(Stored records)

□ □ □ □

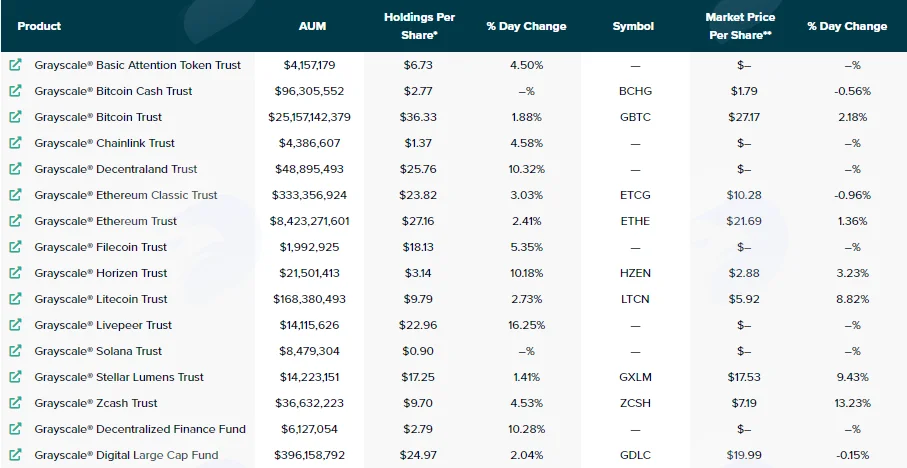Open link icon beside Digital Large Cap Fund
This screenshot has width=907, height=468.
click(16, 454)
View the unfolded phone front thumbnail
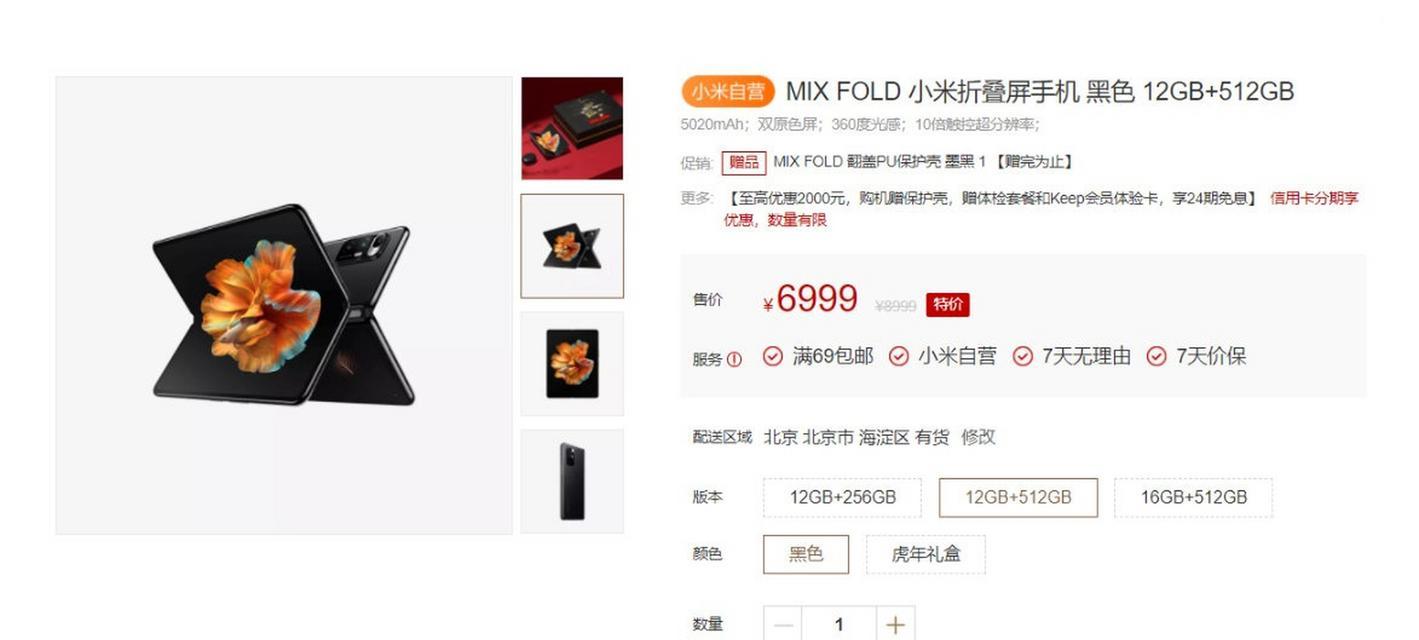Image resolution: width=1419 pixels, height=640 pixels. 572,364
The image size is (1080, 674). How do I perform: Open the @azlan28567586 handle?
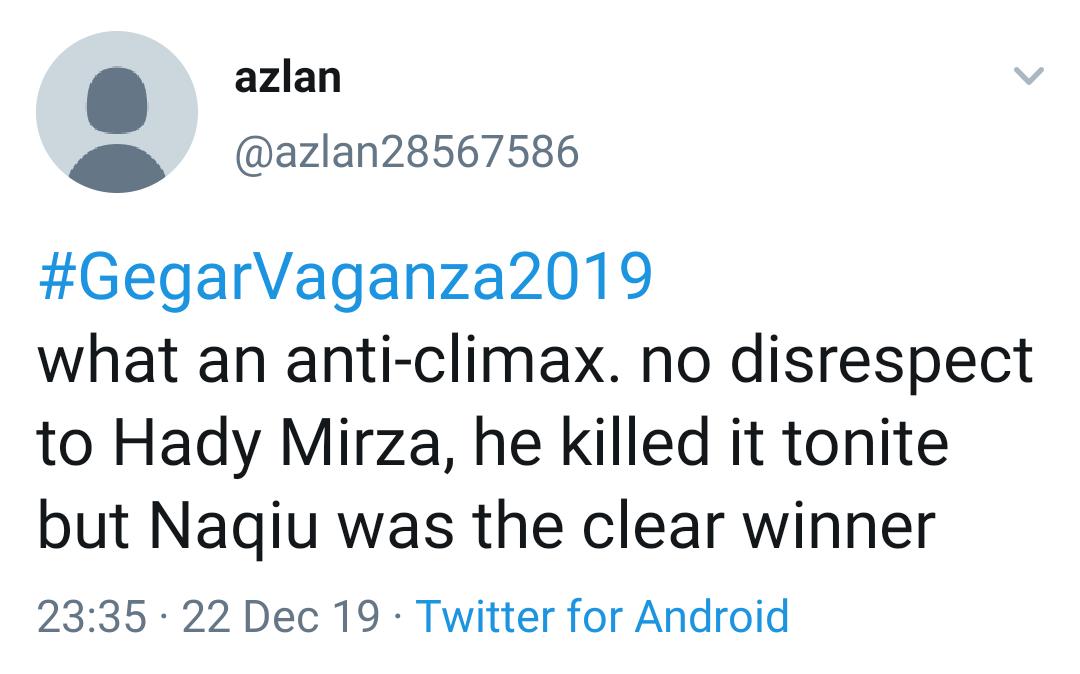pyautogui.click(x=407, y=153)
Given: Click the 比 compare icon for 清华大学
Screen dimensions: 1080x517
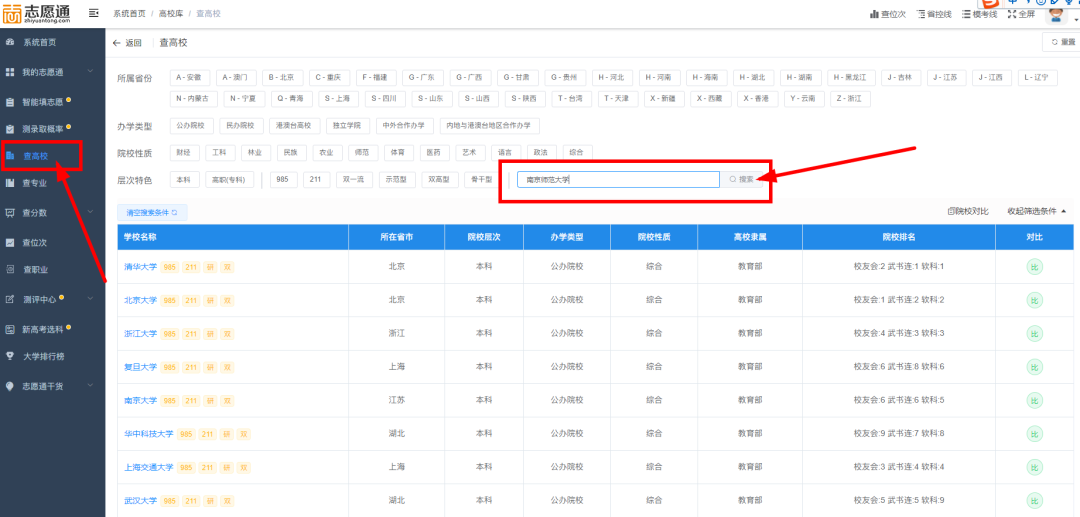Looking at the screenshot, I should coord(1035,266).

□ □ □ □

The lines to reproduce run from the line containing "View the unfolded phone front thumbnail" through the last line of the records above, both included. Copy them exactly and drop the pictures.

View the unfolded phone front thumbnail
Image resolution: width=1419 pixels, height=640 pixels. 572,364
The image size is (1080, 674). How do I perform: Open the @azlan28567586 handle?
pyautogui.click(x=407, y=153)
Given: Click the 比 compare icon for 清华大学
Screen dimensions: 1080x517
Looking at the screenshot, I should coord(1035,266).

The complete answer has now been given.